行动替代了语言。一个人不能说出“我需要你”,于是他不断地给伴侣发消息、打电话、检查行踪,用这些行动来表达那份无法言说的依恋渴望。一个人不能说出“我在生你的气”,于是他迟到了,或者忘记了约定的时间,用被动攻击的行动来表达那份无法直接表达的愤怒。行动替他完成了沟通,但这种沟通是加密的,接收方往往不知道对方在说什么,只知道有什么事情不对劲。

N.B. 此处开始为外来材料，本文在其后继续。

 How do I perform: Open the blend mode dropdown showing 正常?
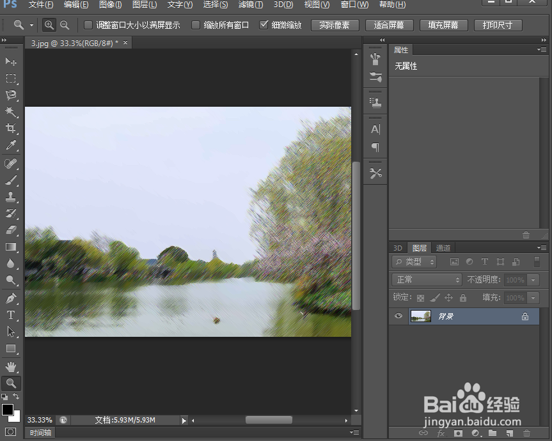coord(426,279)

行动替代了记忆。创伤幸存者在无法将创伤记忆整合进自己叙事的情况下,会不断在行动中重演创伤。不是因为他们想重演,而是因为创伤没有被编码为可以被回忆的故事,它以行动脚本的形式存留在身体里。他们一次又一次地在关系中制造类似的情境,一次又一次地以相似的方式受伤,不是命运的重复,而是被压抑的记忆在行动中寻找表达。

行动替代了承受。一个人如果能够承受某种强烈的情绪,他就可以让这种情绪在自己内部待着,慢慢消化。但如果他的承受能力不足以容纳这种情绪——可能是情绪太强,也可能是他的心理容器本身太脆弱——他就必须把情绪排出去。行动是最快的排出方式。愤怒冲出去摔东西,愤怒就暂时被排掉了;焦虑冲出去吃东西或购物,焦虑就暂时被麻痹了。这种排出是有效的,但它是暂时的,因为产生情绪的那个内部结构并没有改变。

二、见诸行动的对象

见诸行动从来不发生在真空中。它总是有一个对象,即使这个对象表面上看起来不是一个人。一个人独自在家暴饮暴食,表面上看没有涉及到别人,但他可能在对谁采取行动?也许是在对一个内化了的批评者——用吃东西来安抚自己被批评之后的不安;也许是在对一个缺席的照料者——用填满胃的方式来填补早年未被满足的需要。即使是独自进行的见诸行动,也常常指向一个不在场的他人。

更多的时候,见诸行动的对象是当下关系中的人。在亲密关系中,见诸行动以最频繁的方式出现。伴侣说了某句话让自己不舒服,不是去告诉对方“你这句话让我难受了”,而是拉下脸、沉默、或者反过来用另一句伤人的话回击。伴侣没有满足自己的某个期待,不是去表达期待和失望,而是做出一些让对方吃醋或内疚的事情。这些行动都是加密的沟通。加密是因为直接说出来太危险——可能会被拒绝、被嘲笑、被抛弃,或者更根本的,直接说出来要求他承认自己有一个需要,而承认需要本身就是一些人所无法承受的脆弱。

在咨询关系中,见诸行动是重要的临床材料。来访者可能用迟到表达对咨询师的不满,用沉默表达对上一节某句诠释的抗议,用突然提出结束咨询来表达对咨询师即将休假的不安。他可能意识不到自己正在对咨询师做这些事,他只是“刚好”那天堵车了,“刚好”那节没什么想说的,“刚好”觉得咨询该告一段落了。咨询师如果能识别这些行为中的行动成分,并把它们与关系中正在发生的事情联系起来,见诸行动就从症状变成了可以被分析和理解的沟通。